Eat anti-inflammatory foods and take less medications

Dr. Weeks’ Comment:  People ask “Will my anti-inflammatory diet – rich with nutrient-dense, anti-inflammatory,  whole,crushed ,organic, non-GMO seeds help with this ailment or that?  With my cancer or my grandson’t ADHD or my daughter’s PMS or my wife’s diabetes? What about my cousin’s PTSD or my other cousin’s gout or my niece’s migraines? You name it: from A – Z  (arthritis to zits) since all chronic degenerative illnesses are driven and made worse by inflammation, YES  – eat the seed!  Cancer, for example, spreads by inflammation so all cancer patients needs to eat the anti-inflammatory diet to prevent metastasis.  It will help.  Not because the anti-inflammatory foods including seeds are drugs. Not so. In stead, think of them as improvements in your lifestyle (diet, exercise, sleep, prayer and medication) which make your body healthy enough that it needs fewer synthetic, patented drugs.  That is a good thing. A very good thing. By improving your lifestyle, you can get healthy enough to require fewer and less powerful medications.  Any good doctor would support that.
For the entire article , click HERE 

Inflammation as a link between obesity, metabolic syndrome and type 2 diabetes.

Review article

Esser N, et al. Diabetes Res Clin Pract. 2014.

Abstract

It is recognized that a chronic low-grade inflammation and an activation of the immune system are involved in the pathogenesis of obesity-related insulin resistance and type 2 diabetes.
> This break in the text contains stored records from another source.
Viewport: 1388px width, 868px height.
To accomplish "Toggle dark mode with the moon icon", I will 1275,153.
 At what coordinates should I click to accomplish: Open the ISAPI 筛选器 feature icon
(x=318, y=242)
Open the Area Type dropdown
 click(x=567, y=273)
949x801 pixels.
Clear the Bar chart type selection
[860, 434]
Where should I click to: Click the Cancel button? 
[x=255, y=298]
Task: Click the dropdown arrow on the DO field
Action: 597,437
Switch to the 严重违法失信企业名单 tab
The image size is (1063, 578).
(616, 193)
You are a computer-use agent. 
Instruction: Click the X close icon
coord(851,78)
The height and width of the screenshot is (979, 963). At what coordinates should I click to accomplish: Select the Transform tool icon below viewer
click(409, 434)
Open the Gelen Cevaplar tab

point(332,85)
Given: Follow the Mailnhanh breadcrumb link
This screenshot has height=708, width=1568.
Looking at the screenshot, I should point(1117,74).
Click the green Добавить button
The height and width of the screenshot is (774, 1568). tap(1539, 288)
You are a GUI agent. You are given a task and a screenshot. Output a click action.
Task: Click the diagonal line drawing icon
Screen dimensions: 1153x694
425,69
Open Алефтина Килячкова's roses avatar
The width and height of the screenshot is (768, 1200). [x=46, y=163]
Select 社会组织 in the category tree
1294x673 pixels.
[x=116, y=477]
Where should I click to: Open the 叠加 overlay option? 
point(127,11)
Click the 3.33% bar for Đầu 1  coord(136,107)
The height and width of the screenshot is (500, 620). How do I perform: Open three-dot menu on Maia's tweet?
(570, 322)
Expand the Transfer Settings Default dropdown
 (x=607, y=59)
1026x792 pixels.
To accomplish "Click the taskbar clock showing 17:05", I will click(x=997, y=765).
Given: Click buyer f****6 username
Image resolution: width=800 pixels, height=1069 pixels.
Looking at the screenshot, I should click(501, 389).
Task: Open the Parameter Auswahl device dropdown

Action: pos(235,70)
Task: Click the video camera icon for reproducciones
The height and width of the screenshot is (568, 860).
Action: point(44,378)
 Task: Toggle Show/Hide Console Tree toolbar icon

Systemic inflammatory markers are risk factors for the development of type 2 diabetes and its macrovascular complications. Adipose tissue, liver, muscle and pancreas are themselves sites of inflammation in presence of obesity. An infiltration of macrophages and other immune cells is observed in these tissues associated with a cell population shift from an anti-inflammatory to a pro-inflammatory profile. These cells are crucial for the production of pro-inflammatory cytokines, which act in an autocrine and paracrine manner to interfere with insulin signaling in peripheral tissues or induce β-cell dysfunction and subsequent insulin deficiency. Particularly, the pro-inflammatory interleukin-1β is implicated in the pathogenesis of type 2 diabetes through the activation of the NLRP3 inflammasome. The objectives of this review are to expose recent data supporting the role of the immune system in the pathogenesis of insulin resistance and type 2 diabetes and to examine various mechanisms underlying this relationship. If type 2 diabetes is an inflammatory disease, anti-inflammatory therapies could have a place in prevention and treatment of type 2 diabetes.